Glucagon
HormôniosÚltima revisão: 7 de abril de 2026. Abordagem de fontes: contexto padrão de interpretação laboratorial, material médico de referência e orientações clínicas ou de saúde pública quando relevantes.
O que é Glucagon?
O glucagon é um hormônio peptídico de 29 aminoácidos produzido pelas células alfa das ilhotas pancreáticas. Ele é o principal hormônio contrarregulador da insulina e tem a função de elevar a glicose no sangue quando ela cai demais. Enquanto a insulina favorece captação e armazenamento de glicose, o glucagon estimula glicogenólise hepática, gliconeogênese e cetogênese. Juntos, insulina e glucagon ajudam a manter a glicemia em uma faixa fisiológica estreita.
A secreção de glucagon aumenta em resposta à hipoglicemia, a aminoácidos como alanina e arginina, a catecolaminas e à ativação do sistema nervoso simpático. Ela é suprimida por glicose alta, insulina, somatostatina e GLP-1. Em pessoas saudáveis, a relação entre insulina e glucagon define o estado metabólico: quando essa relação está alta, o organismo tende ao armazenamento; quando está baixa, passa a mobilizar energia. Alterações nessa sinalização contribuem para a hiperglicemia do diabetes.
Por que isso importa
O glucagon ganhou destaque crescente na compreensão da fisiopatologia do diabetes. Hoje se sabe que o diabetes tipo 2 não envolve apenas deficiência ou resistência à insulina, mas também excesso relativo de glucagon, que aumenta a produção hepática de glicose. Esse modelo bihormonal ajudou a impulsionar terapias como agonistas de GLP-1 e agonistas duplos GIP/GLP-1, que também reduzem a secreção de glucagon. Além disso, o glucagon é relevante como tratamento de emergência para hipoglicemia grave e como marcador tumoral em casos raros de glucagonoma.
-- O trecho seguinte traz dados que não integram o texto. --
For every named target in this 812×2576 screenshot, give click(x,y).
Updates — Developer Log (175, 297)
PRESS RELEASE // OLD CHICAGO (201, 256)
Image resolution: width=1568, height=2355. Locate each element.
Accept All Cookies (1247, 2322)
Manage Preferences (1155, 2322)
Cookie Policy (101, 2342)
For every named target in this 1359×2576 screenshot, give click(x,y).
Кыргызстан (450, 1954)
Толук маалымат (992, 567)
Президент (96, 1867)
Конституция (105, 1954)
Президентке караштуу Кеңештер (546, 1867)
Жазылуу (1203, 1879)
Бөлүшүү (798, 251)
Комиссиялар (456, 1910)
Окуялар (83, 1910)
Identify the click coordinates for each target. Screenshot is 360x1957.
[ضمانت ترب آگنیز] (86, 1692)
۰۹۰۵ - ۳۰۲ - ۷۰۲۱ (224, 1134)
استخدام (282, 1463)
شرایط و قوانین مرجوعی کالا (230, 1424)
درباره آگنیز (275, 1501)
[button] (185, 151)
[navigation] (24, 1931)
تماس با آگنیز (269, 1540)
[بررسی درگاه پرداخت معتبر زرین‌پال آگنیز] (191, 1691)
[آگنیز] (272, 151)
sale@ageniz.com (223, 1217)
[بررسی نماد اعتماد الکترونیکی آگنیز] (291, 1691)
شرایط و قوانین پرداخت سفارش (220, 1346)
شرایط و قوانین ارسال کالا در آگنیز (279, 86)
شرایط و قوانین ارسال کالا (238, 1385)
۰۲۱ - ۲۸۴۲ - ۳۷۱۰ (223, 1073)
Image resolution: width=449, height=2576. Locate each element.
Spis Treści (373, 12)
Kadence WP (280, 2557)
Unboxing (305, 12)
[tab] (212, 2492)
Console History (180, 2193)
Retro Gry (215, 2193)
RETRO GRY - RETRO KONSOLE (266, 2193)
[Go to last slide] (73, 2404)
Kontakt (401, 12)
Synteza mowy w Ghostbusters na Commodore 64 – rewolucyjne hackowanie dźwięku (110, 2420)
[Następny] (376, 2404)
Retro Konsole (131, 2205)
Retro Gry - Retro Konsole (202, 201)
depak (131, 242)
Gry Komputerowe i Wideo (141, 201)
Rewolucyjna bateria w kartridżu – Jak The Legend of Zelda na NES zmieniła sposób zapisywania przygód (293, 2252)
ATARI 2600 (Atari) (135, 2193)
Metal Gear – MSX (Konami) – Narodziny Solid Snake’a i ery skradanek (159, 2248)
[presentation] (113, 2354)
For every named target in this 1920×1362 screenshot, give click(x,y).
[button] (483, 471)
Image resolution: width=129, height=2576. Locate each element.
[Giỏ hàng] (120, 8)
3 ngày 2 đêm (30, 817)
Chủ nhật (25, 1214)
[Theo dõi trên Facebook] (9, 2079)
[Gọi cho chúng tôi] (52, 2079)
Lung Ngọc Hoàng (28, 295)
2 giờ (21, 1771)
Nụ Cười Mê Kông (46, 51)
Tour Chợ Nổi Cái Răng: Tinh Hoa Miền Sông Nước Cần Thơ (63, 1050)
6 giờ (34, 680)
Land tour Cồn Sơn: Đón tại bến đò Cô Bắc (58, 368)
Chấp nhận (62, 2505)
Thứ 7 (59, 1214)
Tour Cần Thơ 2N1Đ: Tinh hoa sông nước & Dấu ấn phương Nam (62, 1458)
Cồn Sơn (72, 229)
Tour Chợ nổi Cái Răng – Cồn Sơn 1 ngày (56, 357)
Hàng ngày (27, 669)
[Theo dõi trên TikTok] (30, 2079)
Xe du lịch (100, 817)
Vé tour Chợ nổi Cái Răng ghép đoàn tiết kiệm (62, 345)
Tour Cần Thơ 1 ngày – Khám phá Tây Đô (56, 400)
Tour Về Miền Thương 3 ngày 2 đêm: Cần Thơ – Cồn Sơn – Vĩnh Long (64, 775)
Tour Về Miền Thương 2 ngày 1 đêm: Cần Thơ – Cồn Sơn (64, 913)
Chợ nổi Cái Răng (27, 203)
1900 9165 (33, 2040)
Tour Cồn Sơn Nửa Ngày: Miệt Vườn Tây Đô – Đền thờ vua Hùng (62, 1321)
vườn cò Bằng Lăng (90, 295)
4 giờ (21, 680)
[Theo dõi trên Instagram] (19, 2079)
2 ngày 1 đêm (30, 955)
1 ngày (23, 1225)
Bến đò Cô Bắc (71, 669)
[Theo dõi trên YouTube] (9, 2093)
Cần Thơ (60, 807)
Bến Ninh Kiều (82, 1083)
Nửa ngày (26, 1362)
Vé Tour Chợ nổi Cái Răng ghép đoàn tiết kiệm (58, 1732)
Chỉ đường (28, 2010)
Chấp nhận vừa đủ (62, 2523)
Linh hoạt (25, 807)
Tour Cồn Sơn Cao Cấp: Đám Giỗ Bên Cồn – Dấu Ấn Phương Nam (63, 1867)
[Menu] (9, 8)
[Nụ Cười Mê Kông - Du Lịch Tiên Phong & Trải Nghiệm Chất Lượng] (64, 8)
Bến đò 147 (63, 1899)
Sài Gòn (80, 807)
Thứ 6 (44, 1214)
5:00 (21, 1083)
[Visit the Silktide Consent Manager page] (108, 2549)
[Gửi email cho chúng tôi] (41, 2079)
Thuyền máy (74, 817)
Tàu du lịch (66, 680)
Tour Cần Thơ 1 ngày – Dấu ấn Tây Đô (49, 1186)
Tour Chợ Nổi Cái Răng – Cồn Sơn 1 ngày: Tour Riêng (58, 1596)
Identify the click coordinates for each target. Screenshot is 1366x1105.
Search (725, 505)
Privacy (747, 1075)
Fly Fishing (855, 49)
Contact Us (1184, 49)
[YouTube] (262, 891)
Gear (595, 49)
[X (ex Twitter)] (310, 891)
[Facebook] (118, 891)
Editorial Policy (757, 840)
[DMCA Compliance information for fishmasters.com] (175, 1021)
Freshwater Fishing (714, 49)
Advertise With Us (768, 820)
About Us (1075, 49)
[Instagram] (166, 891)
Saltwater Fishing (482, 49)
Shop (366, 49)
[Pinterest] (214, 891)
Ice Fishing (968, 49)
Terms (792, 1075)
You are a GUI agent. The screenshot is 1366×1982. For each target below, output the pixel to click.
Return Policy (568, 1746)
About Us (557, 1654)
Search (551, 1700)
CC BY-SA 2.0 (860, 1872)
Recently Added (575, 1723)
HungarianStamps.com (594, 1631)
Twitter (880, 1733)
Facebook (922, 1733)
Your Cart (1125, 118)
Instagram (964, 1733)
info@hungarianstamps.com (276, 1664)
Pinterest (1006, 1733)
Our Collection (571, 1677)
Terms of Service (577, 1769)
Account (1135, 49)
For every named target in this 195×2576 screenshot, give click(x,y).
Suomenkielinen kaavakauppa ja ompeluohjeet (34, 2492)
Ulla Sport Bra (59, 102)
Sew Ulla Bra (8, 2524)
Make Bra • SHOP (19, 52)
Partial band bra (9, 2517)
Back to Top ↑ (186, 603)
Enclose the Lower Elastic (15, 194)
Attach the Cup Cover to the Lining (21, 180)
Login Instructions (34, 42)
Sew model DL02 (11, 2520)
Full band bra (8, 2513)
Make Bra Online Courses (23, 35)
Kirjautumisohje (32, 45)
Faixas de referência normais
| Grupo | Faixa | Unidade |
|---|---|---|
| Adultos em jejum | 50–150 | pg/mL |
As faixas de referência podem variar entre laboratórios. Sempre compare seus resultados com as faixas fornecidas pelo seu local de exame.
O que significam níveis altos de GCG
Causas comuns
- Glucagonoma, um tumor raro das células alfa pancreáticas
- Diabetes mellitus tipo 2, com hiperglucagonemia relativa
- Cetoacidose diabética
- Pancreatite aguda
- Doença renal crônica, por redução da depuração
- Cirrose
- Jejum prolongado ou desnutrição
- Estresse intenso, trauma ou sepse
Possíveis sintomas
- Eritema necrolítico migratório, uma erupção cutânea dolorosa e típica do glucagonoma
- Perda de peso importante
- Diabetes ou intolerância à glicose
- Trombose venosa profunda
- Anemia
- Glossite e estomatite
- Depressão
O que fazer: Glucagon de jejum muito elevado, especialmente acima de 500 pg/mL, junto com eritema necrolítico migratório, perda de peso e diabetes, levanta forte suspeita de glucagonoma. Nesses casos, costuma-se investigar com tomografia ou ressonância do pâncreas para localizar o tumor. Como muitos glucagonomas já são grandes ou metastáticos ao diagnóstico, a avaliação oncológica e cirúrgica precisa ser rápida. Quando a elevação é moderada e aparece no contexto de diabetes, ela faz parte da fisiopatologia metabólica e o tratamento costuma se concentrar no controle glicêmico, incluindo terapias que também reduzem a ação do glucagon, como agonistas de GLP-1 e inibidores de DPP-4 em cenários apropriados.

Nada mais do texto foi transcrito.